### Instructions for the task
Where does the word "computer" appear in the entries below? Copy each line that holds it.

### Stored data

══════

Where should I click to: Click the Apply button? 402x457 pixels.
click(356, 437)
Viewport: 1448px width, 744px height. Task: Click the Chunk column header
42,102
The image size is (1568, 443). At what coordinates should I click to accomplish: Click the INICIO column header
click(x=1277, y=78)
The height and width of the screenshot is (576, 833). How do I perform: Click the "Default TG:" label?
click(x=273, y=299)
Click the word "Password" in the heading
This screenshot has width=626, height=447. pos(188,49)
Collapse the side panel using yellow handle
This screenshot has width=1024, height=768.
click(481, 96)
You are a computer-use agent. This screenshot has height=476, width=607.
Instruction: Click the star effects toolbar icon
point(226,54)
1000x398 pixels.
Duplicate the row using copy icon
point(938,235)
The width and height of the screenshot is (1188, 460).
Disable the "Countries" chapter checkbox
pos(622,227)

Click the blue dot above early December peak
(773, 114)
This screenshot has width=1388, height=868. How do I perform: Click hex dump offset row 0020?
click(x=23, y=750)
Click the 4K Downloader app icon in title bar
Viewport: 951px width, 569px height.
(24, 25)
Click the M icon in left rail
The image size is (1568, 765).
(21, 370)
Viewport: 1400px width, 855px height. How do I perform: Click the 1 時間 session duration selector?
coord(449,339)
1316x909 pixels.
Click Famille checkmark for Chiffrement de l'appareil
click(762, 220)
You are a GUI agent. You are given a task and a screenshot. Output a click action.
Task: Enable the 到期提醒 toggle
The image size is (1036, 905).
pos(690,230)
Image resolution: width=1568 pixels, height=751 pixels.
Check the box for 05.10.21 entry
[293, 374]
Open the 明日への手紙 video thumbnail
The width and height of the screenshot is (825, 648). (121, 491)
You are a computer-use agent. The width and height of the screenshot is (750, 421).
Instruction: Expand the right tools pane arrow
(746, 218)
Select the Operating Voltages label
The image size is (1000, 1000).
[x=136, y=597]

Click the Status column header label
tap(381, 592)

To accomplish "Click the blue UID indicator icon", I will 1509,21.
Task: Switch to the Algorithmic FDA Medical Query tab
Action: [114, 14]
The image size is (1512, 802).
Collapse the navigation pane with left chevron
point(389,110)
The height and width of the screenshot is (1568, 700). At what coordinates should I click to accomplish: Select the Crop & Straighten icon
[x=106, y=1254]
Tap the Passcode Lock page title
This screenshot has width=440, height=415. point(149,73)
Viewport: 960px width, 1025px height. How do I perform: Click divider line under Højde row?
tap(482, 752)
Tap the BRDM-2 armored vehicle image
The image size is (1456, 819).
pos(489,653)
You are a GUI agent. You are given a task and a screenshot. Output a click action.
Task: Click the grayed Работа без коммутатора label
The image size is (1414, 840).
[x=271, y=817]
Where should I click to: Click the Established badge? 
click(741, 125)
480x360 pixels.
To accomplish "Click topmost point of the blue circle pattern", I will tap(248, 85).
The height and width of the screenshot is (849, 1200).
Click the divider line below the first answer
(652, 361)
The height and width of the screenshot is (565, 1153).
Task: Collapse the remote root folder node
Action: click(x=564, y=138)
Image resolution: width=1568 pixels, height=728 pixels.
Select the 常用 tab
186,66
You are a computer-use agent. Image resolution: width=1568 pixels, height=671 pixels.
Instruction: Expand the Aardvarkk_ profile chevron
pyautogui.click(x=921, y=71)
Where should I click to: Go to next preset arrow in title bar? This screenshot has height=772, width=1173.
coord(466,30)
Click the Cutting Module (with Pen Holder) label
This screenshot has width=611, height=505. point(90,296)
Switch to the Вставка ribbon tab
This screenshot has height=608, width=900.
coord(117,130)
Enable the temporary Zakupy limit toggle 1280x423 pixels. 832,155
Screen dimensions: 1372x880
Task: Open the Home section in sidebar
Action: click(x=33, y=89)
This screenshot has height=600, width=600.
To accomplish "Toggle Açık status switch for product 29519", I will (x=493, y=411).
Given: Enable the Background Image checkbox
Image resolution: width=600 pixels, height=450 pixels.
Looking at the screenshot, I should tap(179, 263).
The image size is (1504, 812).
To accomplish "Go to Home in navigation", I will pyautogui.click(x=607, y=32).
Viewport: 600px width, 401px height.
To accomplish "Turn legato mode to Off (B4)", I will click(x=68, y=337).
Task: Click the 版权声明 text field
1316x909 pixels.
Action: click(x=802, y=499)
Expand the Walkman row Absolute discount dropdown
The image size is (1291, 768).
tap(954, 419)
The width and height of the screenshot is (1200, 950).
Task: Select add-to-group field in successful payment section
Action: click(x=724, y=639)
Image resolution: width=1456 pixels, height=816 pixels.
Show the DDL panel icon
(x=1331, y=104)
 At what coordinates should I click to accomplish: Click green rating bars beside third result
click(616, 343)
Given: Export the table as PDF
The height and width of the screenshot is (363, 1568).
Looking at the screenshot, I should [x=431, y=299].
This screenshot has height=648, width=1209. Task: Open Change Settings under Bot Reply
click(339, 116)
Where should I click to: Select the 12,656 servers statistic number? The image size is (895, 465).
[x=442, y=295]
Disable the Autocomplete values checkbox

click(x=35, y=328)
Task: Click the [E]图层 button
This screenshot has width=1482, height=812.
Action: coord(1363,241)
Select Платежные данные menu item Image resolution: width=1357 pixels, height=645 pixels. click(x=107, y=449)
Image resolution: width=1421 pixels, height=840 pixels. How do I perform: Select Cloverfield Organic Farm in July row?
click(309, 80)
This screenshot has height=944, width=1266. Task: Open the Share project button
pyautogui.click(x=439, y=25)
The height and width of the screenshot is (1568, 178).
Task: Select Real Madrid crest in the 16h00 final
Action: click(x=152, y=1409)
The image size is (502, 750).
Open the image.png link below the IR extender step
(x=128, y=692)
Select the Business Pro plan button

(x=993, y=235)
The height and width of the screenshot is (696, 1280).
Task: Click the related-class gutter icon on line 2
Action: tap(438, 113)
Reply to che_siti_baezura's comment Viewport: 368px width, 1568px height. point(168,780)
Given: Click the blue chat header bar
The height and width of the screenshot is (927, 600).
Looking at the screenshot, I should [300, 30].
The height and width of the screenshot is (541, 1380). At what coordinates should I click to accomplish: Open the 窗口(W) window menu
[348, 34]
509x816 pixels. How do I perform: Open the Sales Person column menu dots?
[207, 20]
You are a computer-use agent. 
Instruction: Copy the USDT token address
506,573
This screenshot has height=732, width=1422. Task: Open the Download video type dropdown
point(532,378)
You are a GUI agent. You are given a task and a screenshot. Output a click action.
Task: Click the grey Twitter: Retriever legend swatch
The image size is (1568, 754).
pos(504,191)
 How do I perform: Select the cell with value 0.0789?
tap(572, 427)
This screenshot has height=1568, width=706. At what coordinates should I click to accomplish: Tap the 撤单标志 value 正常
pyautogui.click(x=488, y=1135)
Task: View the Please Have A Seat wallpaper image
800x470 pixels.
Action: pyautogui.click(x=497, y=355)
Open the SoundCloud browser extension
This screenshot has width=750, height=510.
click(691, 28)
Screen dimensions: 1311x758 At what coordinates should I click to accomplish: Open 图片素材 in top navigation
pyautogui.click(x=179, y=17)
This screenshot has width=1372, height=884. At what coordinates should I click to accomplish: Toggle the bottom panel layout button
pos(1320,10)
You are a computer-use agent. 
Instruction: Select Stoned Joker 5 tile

══════

### Solution for this task
You are a computer-use agent. This screenshot has height=476, width=607.
You are a computer-use agent. The width and height of the screenshot is (750, 421).
You are a computer-use agent. Image resolution: width=1568 pixels, height=671 pixels.
You are a computer-use agent. 
You are a computer-use agent. 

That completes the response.